Forget the name for a second — here's the mechanism. A mixture-of-experts model is a single large network carved into many smaller sub-networks, each called an "expert." In front of them sits a tiny gating network whose only job is to look at an incoming token and decide which one or two experts should handle it. Everything else stays dormant. The model is enormous in total parameter count but cheap to run on any single token, because most of it is switched off at any given moment.

That trade — huge capacity, sparse activation — is not a 2024 invention. The foundational description sits in Google's granted patent US10719761B2, "Mixture of experts neural networks," issued in 2020 to inventors including Noam Shazeer and Azalia Mirhoseini. The grant describes a gating subsystem that selects a subset of expert networks for each input and combines their outputs — the precise pattern that later showed up, scaled, in frontier language models.

The way this actually works in practice is a routing decision. For each token, the gating network produces a score per expert and keeps only the top few. Two consequences follow. First, you can grow total capacity almost for free, because adding experts doesn't add per-token compute. Second, you inherit a load-balancing problem: if the gate keeps favoring the same experts, the rest never learn. Google's continuation grants — US12067476B2 (2024) and US12518135B2 (2026), the latter describing a sparse and differentiable variant — track the family's evolution toward routing that can be trained end to end.

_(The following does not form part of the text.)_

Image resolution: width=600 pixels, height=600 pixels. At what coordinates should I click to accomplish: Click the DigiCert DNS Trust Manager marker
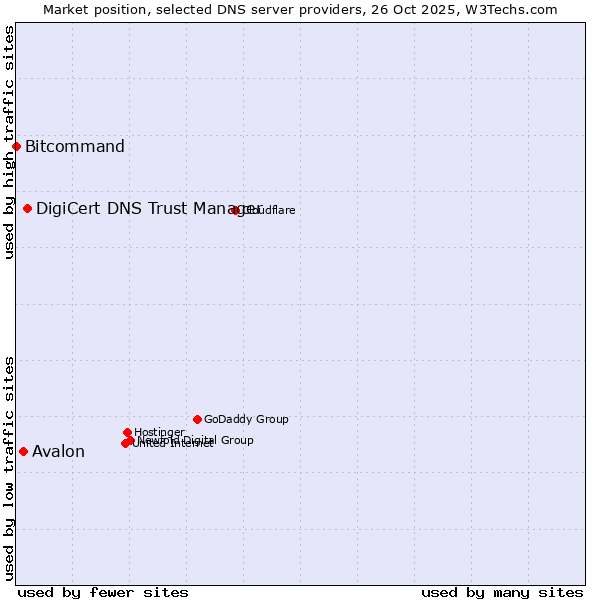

Here's the analogy, then I'll drop it: a MoE model is a hospital, not a single overworked generalist. The gating network is triage at the door, sending each patient to the cardiologist or the dermatologist rather than making one doctor learn everything. The hospital can hire more specialists without slowing down any single visit. But triage has to be good, and you can't let the cardiology wing sit empty while everyone queues for dermatology.

Why does this matter beyond architecture trivia? Because MoE is one of the few levers that lets model builders chase capability without a linear increase in inference cost — and inference cost is the line item that shows up in hyperscaler filings as data-center capex. The technique on the patent page and the spending in the 10-K are two ends of the same story. Google's parent Alphabet, in its most recent annual report, describes ongoing investment in technical infrastructure including servers and data centers to support that growth (Alphabet Form 10-K, filed 2026-02-05).

So when a vendor announces a model with a trillion parameters but quotes a modest serving cost, the explanation is usually some flavor of the mechanism in these grants: most of those parameters are asleep on any given token. The number that sounds impressive and the number that sounds affordable are reconciled by routing — and routing is what the patents actually claim.